I would highly recommend getting the tools. You can rent them from Blauparts for 35 plus return shipping if you buy the kit from them. Or you can buy them and re-sell them once you're done if you don't want to keep them and recover much of your investment. One disadvantage of the rental tools is that you can only keep them for a limited time. In your case that might not be bad since you have issues that you need to address right away. I never know when I have time to work on my cars so rental tools wouldn't be the right choice for me.


----------



## spitpilot (Feb 14, 2000)

*Re: (2001 Variant)*

X2 on the tool set...I did all the homework on doing a waterpump (which is same as TB job)..till I found out I could get it done for free by VW (powertrain warranty covers waterpump)...My TB tensioner overtensioned the belt and ruined the WP bearings...so I got all TB parts and WP installed 4 free @ 50K miles...guess who's sellin his Passat B4 it hits 125K miles and needs another TB job!








PS: Get new front "snub mount" while you're doin this job...when the nose is forward its a "walk in the park" to change the mount...I obviously didn't change mine @ 50K miles..but I had to later...and its a betch to do without moving the nose of the car..but doable..part was less than $10 at my local dealer..and VW has upgraded part (light colored rubber..more stout) that's way better than the OEM black part that cracked and fell apart on me. http://****************.com/smile/emthup.gif


----------



## scocra (Feb 27, 2010)

*DONE!*

All done. All in all it went well. I took my time and had a couple tricky spots but most everything went according to plan. I did rent the tools which were a great help. 
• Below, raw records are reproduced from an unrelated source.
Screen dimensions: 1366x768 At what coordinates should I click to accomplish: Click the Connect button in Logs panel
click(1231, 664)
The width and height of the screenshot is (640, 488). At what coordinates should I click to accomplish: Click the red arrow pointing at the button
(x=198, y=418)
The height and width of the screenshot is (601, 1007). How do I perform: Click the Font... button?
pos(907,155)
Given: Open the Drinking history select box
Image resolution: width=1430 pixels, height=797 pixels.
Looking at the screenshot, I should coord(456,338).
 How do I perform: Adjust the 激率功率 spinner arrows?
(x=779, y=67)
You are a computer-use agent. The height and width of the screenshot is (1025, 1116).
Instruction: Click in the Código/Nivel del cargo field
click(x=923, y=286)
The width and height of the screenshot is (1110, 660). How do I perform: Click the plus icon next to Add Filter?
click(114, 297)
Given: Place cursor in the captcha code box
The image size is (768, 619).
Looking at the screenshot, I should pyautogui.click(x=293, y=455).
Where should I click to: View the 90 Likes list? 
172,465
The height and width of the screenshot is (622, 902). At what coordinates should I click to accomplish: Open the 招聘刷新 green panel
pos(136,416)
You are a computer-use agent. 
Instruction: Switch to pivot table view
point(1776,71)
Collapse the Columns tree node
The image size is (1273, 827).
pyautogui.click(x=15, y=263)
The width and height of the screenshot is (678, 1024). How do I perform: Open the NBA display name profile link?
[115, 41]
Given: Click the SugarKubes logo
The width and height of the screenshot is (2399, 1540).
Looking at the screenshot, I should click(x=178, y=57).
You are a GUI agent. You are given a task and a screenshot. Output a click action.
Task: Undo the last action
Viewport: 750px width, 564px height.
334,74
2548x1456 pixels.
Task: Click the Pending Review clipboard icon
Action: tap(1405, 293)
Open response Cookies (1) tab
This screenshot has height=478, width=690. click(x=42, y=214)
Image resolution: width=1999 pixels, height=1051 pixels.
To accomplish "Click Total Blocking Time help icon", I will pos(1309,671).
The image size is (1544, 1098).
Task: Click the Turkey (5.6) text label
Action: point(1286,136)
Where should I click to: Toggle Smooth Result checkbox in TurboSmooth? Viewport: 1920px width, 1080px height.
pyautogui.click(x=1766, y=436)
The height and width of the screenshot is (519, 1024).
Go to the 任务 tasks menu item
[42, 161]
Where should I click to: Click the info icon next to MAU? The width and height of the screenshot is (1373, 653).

Spots where I ran into difficulty were:
1. Getting the grill off the bumper cover - Ended up pulling it forward enough to get unbolt the cover from the support structure and took both off together. Pulling it up like the directions said resulted in breaking off one of the tabs and risked pulling all of them off.
2. The radiator hoses were really hard to get loose. I ended up leaving the lower attached and just pulling the upper which gave me enough space to do the work.
3. I had to go back and loosen both cam pulleys and re-align everything since the first time I torqued the pulleys before setting the tension. Just a matter of not following the directions but at least I figured it out before I got very far in putting everything back together.
4. The front coolant bleeder plug is completely stripped out so I can't do the normal bleed procedure. The heater is still not working well but there are lots of posts on the topic and I'll get it.
Anyways, the problem was the tensioner roller which had some trashed bearings. The belt had been replaced by someone who used the 'whiteout' method of aligning the cam pulleys. I don't know how that would work very well... apparently they didn't replace the tensioner roller. The car runs silently now and seems to have more power. I'm real happy with the results.
Thanks again!
Scott.
Thanks for the advice


----------



## tryin2vw (Dec 30, 2006)

*Re: DONE! (scocra)*

Glad you caught it and everything went well.


----------